**Extract:**
══════════════════════════════

Spatial-Temporal and Hierarchical Analysis for HBM Errors

Posted on Oct 16, 2025

This note is for Wu, R., Zhou, S., Lu, J., Shen, Z., Xu, Z., Shu, J., Yang, K., Lin, F., & Zhang, Y. (2024). Removing obstacles before breaking through the memory wall: A close look at HBM errors in the field. Proceedings of the 2024 USENIX Conference on Usenix Annual Technical Conference, 851–867.

High-bandwidth memory (HBM): a promising technology for fundamental overcoming the memory wall

it stacks up multiple DRAM dies vertically to dramatically improve the memory access bandwidth
however, this architecture also comes with more severe reliability issues, since HBM not only inherits error patterns of the conventional DRAM, but also introduces new error causes
over 460 million error events collected from 19 data centers and span over two years of deployment under a variety of services
HBM exhibits different error patterns from conventional DRAM, in terms of spatial locality, temporal correlation, and sensor metrics which make empirical prediction models for DRAM error prediction ineffective for HBM
the paper designs and implements Calchas, a hierarchical failure prediction framework for HBM based on the findings, which integrate spatial, temporal, and sensor information from various device levels to predict upcomings failures

Introduction

most of the findings and implications made from DRAM error analyses cannot be directly applied to HBM

a large-scale dataset collected from 19 data centers over two years, which comprises

error logs: correctable errors (CE) and uncorrectable errors (UE)

perform a series of analysis

spatial analysis (spatial locality and structure analysis)
temporal analysis (CE storm)
power analysis
temperature analysis

their contributions

in-depth analyses for HBM errors collected from production clusters
lessons learned from unsuccessful attempts
- no clear correlation between the CE rate and the occurrence of UERs
- the CE-based predictor trained by historical CEs is also impractical to predict the future occurrence of UERs
hierarchical failure prediction framework for HBM

Background

High Bandwidth Memory

HBM can be constructed via either a 4Hi stack (with four DRAM dies) or an 8Hi stack (with eight DRAM dies)

══════════════════════════════

[Rows of locating words and elements]
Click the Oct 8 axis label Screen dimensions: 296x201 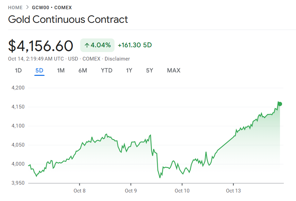coord(80,190)
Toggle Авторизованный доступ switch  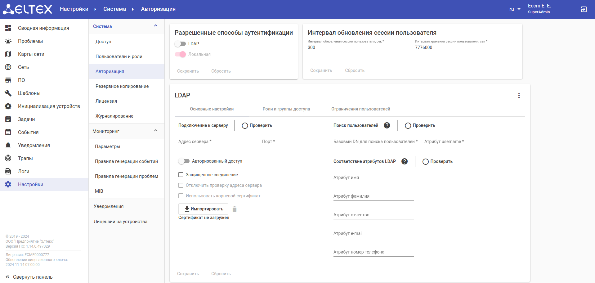pos(184,161)
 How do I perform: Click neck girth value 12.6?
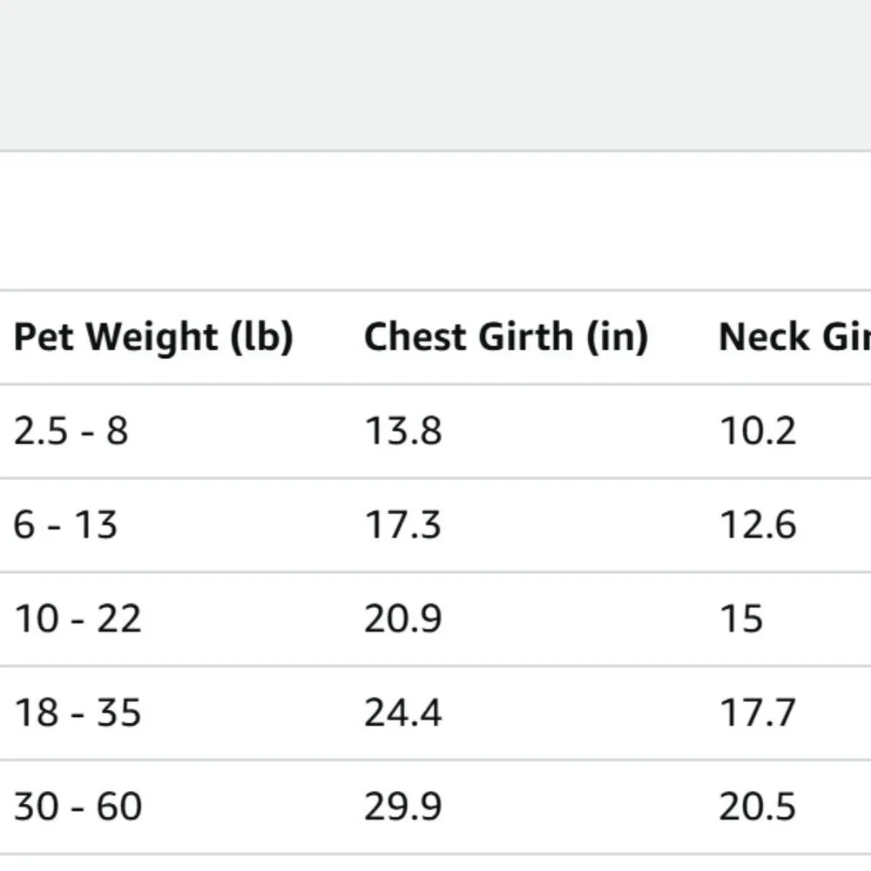(758, 524)
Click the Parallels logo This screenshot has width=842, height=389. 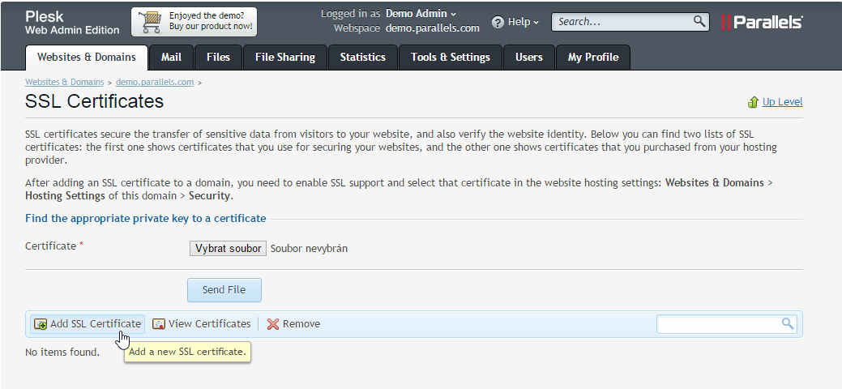762,22
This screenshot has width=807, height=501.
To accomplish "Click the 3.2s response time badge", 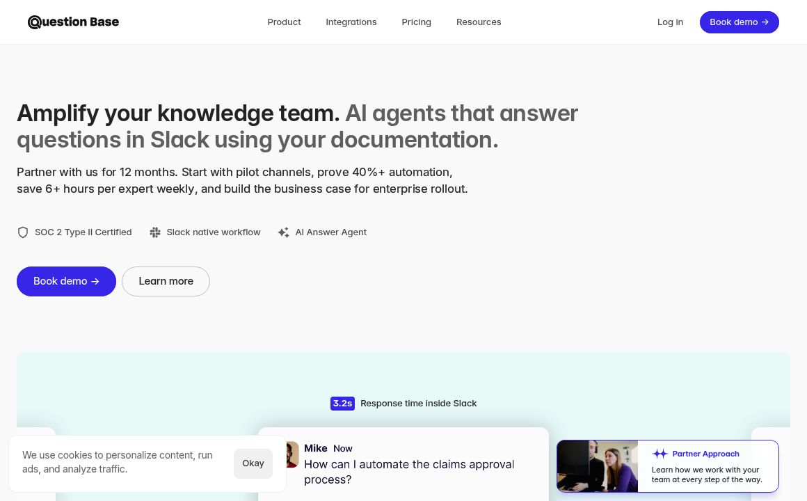I will click(x=342, y=404).
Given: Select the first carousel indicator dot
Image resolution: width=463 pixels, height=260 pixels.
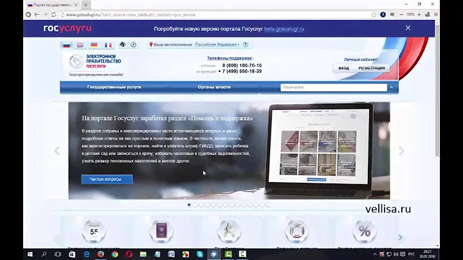Looking at the screenshot, I should (189, 205).
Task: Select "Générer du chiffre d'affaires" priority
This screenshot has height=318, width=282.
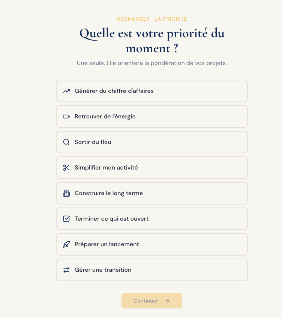Action: pos(152,91)
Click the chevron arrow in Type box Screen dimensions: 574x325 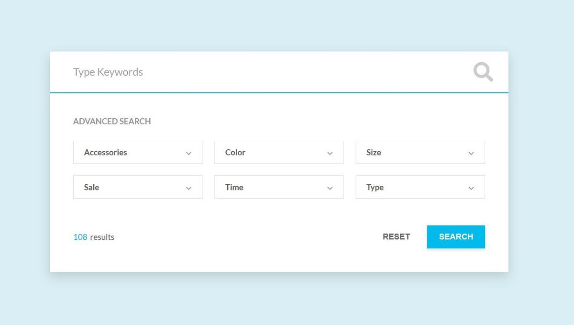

══════════════════════════════

**Work instructions:**
(1) Set down the rows exactly as they appear, starting with the line that contains "Given: Select the" and going on through the last row, and leave the pictures out.
(2) Resume the note on HBM errors from the point where it stops.

**Replies:**
(1)
Given: Select the first carousel indicator dot
Image resolution: width=463 pixels, height=260 pixels.
Looking at the screenshot, I should (189, 205).
Task: Select "Générer du chiffre d'affaires" priority
This screenshot has height=318, width=282.
Action: pos(152,91)
Click the chevron arrow in Type box Screen dimensions: 574x325 

(2)
a DRAM die consistsa number of channels (CH). in the pseudo-channel mode, a channel can be further divided into two pseudo-channels (PS-CH), which is composed of several bank groups (BG)
A BG is consisted of four banks, each of which comprises multiple rows and columns

Terminology

error and fault
- a fault can be active (causing errors) or dormant (not causing errors)
failure
- DRAM failure is one of the major causes of server crashes
ECC (error correcting code)
- encode data to generate additional parity bits, so that error can be identified and corrected
CE and UE
- CE refers to the errors within the correction capability of ECC and hence they can be successfully restored
- UE refers to those that exceed the correction capability of ECC
  - UER (Uncorrectable Error action Required)
  - UEO (Uncorrectable Error action Optional): usually discovered by the periodic memory scrubbing over HBM chips and does not affect the system runtime. The UEO can be taking pages offline

Data Collection

The HBM status information is periodically collected by the basedboard management controller (BMC)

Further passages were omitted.